* _Pixel coordinate grounding data_:
******************************
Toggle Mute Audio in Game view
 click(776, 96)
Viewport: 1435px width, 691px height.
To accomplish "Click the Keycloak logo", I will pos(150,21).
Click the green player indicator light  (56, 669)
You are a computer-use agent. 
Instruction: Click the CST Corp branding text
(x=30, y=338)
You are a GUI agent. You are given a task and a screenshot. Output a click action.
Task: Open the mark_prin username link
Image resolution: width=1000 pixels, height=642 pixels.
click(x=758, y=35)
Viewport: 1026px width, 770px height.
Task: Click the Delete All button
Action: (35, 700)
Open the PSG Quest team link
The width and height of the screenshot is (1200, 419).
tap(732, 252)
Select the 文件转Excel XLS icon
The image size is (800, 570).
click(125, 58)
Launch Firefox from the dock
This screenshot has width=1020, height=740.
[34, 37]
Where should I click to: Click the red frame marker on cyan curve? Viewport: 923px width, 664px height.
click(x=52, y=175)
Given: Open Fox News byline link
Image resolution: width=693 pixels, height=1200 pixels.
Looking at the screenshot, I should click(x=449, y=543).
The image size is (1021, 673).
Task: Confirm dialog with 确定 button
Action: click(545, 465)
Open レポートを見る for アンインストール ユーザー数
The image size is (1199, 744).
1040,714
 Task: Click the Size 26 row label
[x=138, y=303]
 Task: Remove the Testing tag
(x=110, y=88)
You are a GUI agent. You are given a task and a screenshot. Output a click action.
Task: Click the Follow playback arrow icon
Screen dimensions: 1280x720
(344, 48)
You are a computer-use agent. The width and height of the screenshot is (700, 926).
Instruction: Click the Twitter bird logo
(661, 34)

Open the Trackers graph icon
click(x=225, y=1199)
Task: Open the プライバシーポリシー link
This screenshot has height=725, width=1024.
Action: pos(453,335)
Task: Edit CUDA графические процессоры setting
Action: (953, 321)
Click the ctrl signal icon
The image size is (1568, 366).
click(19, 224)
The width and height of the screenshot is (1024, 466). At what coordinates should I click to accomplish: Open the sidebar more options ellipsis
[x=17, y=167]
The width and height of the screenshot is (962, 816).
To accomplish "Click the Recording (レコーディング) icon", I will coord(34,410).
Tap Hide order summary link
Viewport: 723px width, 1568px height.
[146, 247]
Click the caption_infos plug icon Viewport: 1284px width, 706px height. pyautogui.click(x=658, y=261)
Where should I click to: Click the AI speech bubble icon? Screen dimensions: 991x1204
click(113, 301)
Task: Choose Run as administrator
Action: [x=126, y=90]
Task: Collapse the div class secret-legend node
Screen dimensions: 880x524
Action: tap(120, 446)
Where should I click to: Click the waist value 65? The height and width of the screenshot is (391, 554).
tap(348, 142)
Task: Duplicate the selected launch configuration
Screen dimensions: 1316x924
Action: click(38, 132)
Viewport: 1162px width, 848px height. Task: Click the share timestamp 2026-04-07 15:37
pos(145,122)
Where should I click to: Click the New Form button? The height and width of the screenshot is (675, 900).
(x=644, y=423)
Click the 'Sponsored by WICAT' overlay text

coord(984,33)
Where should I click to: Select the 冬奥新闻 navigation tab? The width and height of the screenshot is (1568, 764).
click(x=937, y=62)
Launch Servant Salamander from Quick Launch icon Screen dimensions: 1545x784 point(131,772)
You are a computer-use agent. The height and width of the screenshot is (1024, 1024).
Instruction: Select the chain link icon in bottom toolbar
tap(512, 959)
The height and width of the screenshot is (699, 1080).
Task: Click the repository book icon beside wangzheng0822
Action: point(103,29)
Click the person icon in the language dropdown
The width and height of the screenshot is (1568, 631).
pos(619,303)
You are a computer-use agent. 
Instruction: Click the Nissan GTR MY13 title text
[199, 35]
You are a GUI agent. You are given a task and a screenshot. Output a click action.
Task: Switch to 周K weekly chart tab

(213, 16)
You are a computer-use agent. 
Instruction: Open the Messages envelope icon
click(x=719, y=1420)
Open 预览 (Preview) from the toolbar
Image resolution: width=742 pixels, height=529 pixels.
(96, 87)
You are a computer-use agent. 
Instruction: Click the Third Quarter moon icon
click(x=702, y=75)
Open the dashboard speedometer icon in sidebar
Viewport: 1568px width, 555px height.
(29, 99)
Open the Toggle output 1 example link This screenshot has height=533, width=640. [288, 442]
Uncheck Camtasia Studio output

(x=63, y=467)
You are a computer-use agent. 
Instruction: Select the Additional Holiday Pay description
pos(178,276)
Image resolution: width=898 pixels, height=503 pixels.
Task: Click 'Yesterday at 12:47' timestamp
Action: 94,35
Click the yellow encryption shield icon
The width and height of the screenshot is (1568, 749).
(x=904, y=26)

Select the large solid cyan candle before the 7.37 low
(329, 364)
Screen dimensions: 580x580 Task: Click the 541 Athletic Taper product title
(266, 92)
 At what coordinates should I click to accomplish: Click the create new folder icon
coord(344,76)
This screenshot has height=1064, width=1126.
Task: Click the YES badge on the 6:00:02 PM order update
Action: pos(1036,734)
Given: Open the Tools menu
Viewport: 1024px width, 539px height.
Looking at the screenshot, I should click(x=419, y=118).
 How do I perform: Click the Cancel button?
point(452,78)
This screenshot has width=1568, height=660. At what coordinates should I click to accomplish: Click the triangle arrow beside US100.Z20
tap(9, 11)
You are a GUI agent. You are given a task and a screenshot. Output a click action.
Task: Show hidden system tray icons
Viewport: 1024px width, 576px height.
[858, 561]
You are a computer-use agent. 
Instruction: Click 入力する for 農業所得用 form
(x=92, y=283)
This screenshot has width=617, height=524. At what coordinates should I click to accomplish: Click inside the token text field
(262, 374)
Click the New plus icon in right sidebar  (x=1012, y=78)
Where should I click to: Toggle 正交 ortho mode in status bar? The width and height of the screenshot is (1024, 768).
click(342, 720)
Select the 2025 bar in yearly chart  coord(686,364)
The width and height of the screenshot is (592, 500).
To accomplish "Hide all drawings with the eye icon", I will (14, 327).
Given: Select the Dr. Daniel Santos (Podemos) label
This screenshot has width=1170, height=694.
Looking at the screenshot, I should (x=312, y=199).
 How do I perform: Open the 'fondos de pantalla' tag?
******************************
* _Exercise goal_:
Output the data above exactly, please, line for line.

* _Your solution_:
Toggle Mute Audio in Game view
 click(776, 96)
Viewport: 1435px width, 691px height.
To accomplish "Click the Keycloak logo", I will pos(150,21).
Click the green player indicator light  (56, 669)
You are a computer-use agent. 
Instruction: Click the CST Corp branding text
(x=30, y=338)
You are a GUI agent. You are given a task and a screenshot. Output a click action.
Task: Open the mark_prin username link
Image resolution: width=1000 pixels, height=642 pixels.
click(x=758, y=35)
Viewport: 1026px width, 770px height.
Task: Click the Delete All button
Action: (35, 700)
Open the PSG Quest team link
The width and height of the screenshot is (1200, 419).
tap(732, 252)
Select the 文件转Excel XLS icon
The image size is (800, 570).
click(125, 58)
Launch Firefox from the dock
This screenshot has width=1020, height=740.
[34, 37]
Where should I click to: Click the red frame marker on cyan curve? Viewport: 923px width, 664px height.
click(x=52, y=175)
Given: Open Fox News byline link
Image resolution: width=693 pixels, height=1200 pixels.
Looking at the screenshot, I should click(x=449, y=543).
The image size is (1021, 673).
Task: Confirm dialog with 确定 button
Action: click(545, 465)
Open レポートを見る for アンインストール ユーザー数
The image size is (1199, 744).
1040,714
 Task: Click the Size 26 row label
[x=138, y=303]
 Task: Remove the Testing tag
(x=110, y=88)
You are a GUI agent. You are given a task and a screenshot. Output a click action.
Task: Click the Follow playback arrow icon
Screen dimensions: 1280x720
(344, 48)
You are a computer-use agent. The width and height of the screenshot is (700, 926).
Instruction: Click the Twitter bird logo
(661, 34)

Open the Trackers graph icon
click(x=225, y=1199)
Task: Open the プライバシーポリシー link
This screenshot has height=725, width=1024.
Action: pos(453,335)
Task: Edit CUDA графические процессоры setting
Action: (953, 321)
Click the ctrl signal icon
The image size is (1568, 366).
click(19, 224)
The width and height of the screenshot is (1024, 466). At what coordinates should I click to accomplish: Open the sidebar more options ellipsis
[x=17, y=167]
The width and height of the screenshot is (962, 816).
To accomplish "Click the Recording (レコーディング) icon", I will coord(34,410).
Tap Hide order summary link
Viewport: 723px width, 1568px height.
[146, 247]
Click the caption_infos plug icon Viewport: 1284px width, 706px height. pyautogui.click(x=658, y=261)
Where should I click to: Click the AI speech bubble icon? Screen dimensions: 991x1204
click(113, 301)
Task: Choose Run as administrator
Action: [x=126, y=90]
Task: Collapse the div class secret-legend node
Screen dimensions: 880x524
Action: tap(120, 446)
Where should I click to: Click the waist value 65? The height and width of the screenshot is (391, 554).
tap(348, 142)
Task: Duplicate the selected launch configuration
Screen dimensions: 1316x924
Action: click(38, 132)
Viewport: 1162px width, 848px height. Task: Click the share timestamp 2026-04-07 15:37
pos(145,122)
Where should I click to: Click the New Form button? The height and width of the screenshot is (675, 900).
(x=644, y=423)
Click the 'Sponsored by WICAT' overlay text

coord(984,33)
Where should I click to: Select the 冬奥新闻 navigation tab? The width and height of the screenshot is (1568, 764).
click(x=937, y=62)
Launch Servant Salamander from Quick Launch icon Screen dimensions: 1545x784 point(131,772)
You are a computer-use agent. The height and width of the screenshot is (1024, 1024).
Instruction: Select the chain link icon in bottom toolbar
tap(512, 959)
The height and width of the screenshot is (699, 1080).
Task: Click the repository book icon beside wangzheng0822
Action: point(103,29)
Click the person icon in the language dropdown
The width and height of the screenshot is (1568, 631).
pos(619,303)
You are a computer-use agent. 
Instruction: Click the Nissan GTR MY13 title text
[199, 35]
You are a GUI agent. You are given a task and a screenshot. Output a click action.
Task: Switch to 周K weekly chart tab

(213, 16)
You are a computer-use agent. 
Instruction: Open the Messages envelope icon
click(x=719, y=1420)
Open 预览 (Preview) from the toolbar
Image resolution: width=742 pixels, height=529 pixels.
(96, 87)
You are a computer-use agent. 
Instruction: Click the Third Quarter moon icon
click(x=702, y=75)
Open the dashboard speedometer icon in sidebar
Viewport: 1568px width, 555px height.
(29, 99)
Open the Toggle output 1 example link This screenshot has height=533, width=640. [288, 442]
Uncheck Camtasia Studio output

(x=63, y=467)
You are a computer-use agent. 
Instruction: Select the Additional Holiday Pay description
pos(178,276)
Image resolution: width=898 pixels, height=503 pixels.
Task: Click 'Yesterday at 12:47' timestamp
Action: 94,35
Click the yellow encryption shield icon
The width and height of the screenshot is (1568, 749).
(x=904, y=26)

Select the large solid cyan candle before the 7.37 low
(329, 364)
Screen dimensions: 580x580 Task: Click the 541 Athletic Taper product title
(266, 92)
 At what coordinates should I click to accomplish: Click the create new folder icon
coord(344,76)
This screenshot has height=1064, width=1126.
Task: Click the YES badge on the 6:00:02 PM order update
Action: pos(1036,734)
Given: Open the Tools menu
Viewport: 1024px width, 539px height.
Looking at the screenshot, I should click(x=419, y=118).
 How do I perform: Click the Cancel button?
point(452,78)
This screenshot has width=1568, height=660. At what coordinates should I click to accomplish: Click the triangle arrow beside US100.Z20
tap(9, 11)
You are a GUI agent. You are given a task and a screenshot. Output a click action.
Task: Show hidden system tray icons
Viewport: 1024px width, 576px height.
[858, 561]
You are a computer-use agent. 
Instruction: Click 入力する for 農業所得用 form
(x=92, y=283)
This screenshot has width=617, height=524. At what coordinates should I click to accomplish: Click inside the token text field
(262, 374)
Click the New plus icon in right sidebar  (x=1012, y=78)
Where should I click to: Toggle 正交 ortho mode in status bar? The width and height of the screenshot is (1024, 768).
click(342, 720)
Select the 2025 bar in yearly chart  coord(686,364)
The width and height of the screenshot is (592, 500).
To accomplish "Hide all drawings with the eye icon", I will (14, 327).
Given: Select the Dr. Daniel Santos (Podemos) label
This screenshot has width=1170, height=694.
Looking at the screenshot, I should (x=312, y=199).
 How do I perform: Open the 'fondos de pantalla' tag?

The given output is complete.